*TASK GOAL*. Each line from the one containing "Donruss 1982 (1126, 63)" to the end of the listing below should be repeated exactly, with no other line included.

*RECORDS SUPPLIED*.
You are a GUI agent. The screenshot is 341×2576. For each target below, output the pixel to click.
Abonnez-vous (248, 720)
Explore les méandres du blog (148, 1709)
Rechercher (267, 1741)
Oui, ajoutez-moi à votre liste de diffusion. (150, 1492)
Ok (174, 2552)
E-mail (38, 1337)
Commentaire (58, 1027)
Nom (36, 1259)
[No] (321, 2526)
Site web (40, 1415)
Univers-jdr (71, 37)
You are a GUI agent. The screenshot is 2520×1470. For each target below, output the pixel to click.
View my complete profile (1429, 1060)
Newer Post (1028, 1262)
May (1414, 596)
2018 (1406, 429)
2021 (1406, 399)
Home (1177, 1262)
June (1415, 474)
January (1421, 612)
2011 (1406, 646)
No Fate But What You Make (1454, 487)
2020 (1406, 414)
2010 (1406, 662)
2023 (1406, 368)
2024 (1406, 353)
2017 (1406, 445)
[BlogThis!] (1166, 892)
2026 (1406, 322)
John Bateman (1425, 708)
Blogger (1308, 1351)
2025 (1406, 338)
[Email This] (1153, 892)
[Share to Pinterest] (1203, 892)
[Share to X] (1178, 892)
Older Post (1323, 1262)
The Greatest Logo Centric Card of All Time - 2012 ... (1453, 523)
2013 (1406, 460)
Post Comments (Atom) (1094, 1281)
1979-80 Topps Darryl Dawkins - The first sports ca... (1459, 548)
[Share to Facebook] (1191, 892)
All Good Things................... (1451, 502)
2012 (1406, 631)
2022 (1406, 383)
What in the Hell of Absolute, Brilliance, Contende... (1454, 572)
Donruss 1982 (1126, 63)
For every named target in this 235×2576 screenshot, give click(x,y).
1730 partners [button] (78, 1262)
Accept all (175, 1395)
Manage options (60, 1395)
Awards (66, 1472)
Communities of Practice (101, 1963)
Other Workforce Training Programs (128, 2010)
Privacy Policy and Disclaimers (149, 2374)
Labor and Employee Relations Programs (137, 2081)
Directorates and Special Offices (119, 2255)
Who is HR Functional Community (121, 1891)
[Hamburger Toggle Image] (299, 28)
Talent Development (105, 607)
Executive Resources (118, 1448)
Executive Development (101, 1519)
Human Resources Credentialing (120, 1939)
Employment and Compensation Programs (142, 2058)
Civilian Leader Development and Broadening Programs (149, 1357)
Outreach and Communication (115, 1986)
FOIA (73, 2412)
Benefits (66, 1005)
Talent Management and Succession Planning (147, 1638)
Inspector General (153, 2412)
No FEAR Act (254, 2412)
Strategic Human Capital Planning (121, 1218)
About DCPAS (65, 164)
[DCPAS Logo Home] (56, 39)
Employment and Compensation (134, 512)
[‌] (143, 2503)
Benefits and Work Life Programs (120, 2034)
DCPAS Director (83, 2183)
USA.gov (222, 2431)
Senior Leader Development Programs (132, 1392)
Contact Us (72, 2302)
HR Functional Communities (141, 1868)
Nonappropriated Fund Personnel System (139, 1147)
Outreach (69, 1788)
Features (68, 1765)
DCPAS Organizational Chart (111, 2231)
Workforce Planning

*OUTPUT OF THE TASK*.
Donruss 1982 (1126, 63)
For every named target in this 235×2576 screenshot, give click(x,y).
1730 partners [button] (78, 1262)
Accept all (175, 1395)
Manage options (60, 1395)
Awards (66, 1472)
Communities of Practice (101, 1963)
Other Workforce Training Programs (128, 2010)
Privacy Policy and Disclaimers (149, 2374)
Labor and Employee Relations Programs (137, 2081)
Directorates and Special Offices (119, 2255)
Who is HR Functional Community (121, 1891)
[Hamburger Toggle Image] (299, 28)
Talent Development (105, 607)
Executive Resources (118, 1448)
Executive Development (101, 1519)
Human Resources Credentialing (120, 1939)
Employment and Compensation Programs (142, 2058)
Civilian Leader Development and Broadening Programs (149, 1357)
Outreach and Communication (115, 1986)
FOIA (73, 2412)
Benefits (66, 1005)
Talent Management and Succession Planning (147, 1638)
Inspector General (153, 2412)
No FEAR Act (254, 2412)
Strategic Human Capital Planning (121, 1218)
About DCPAS (65, 164)
[DCPAS Logo Home] (56, 39)
Employment and Compensation (134, 512)
[‌] (143, 2503)
Benefits and Work Life Programs (120, 2034)
DCPAS Director (83, 2183)
USA.gov (222, 2431)
Senior Leader Development Programs (132, 1392)
Contact Us (72, 2302)
HR Functional Communities (141, 1868)
Nonappropriated Fund Personnel System (139, 1147)
Outreach (69, 1788)
Features (68, 1765)
DCPAS Organizational Chart (111, 2231)
Workforce Planning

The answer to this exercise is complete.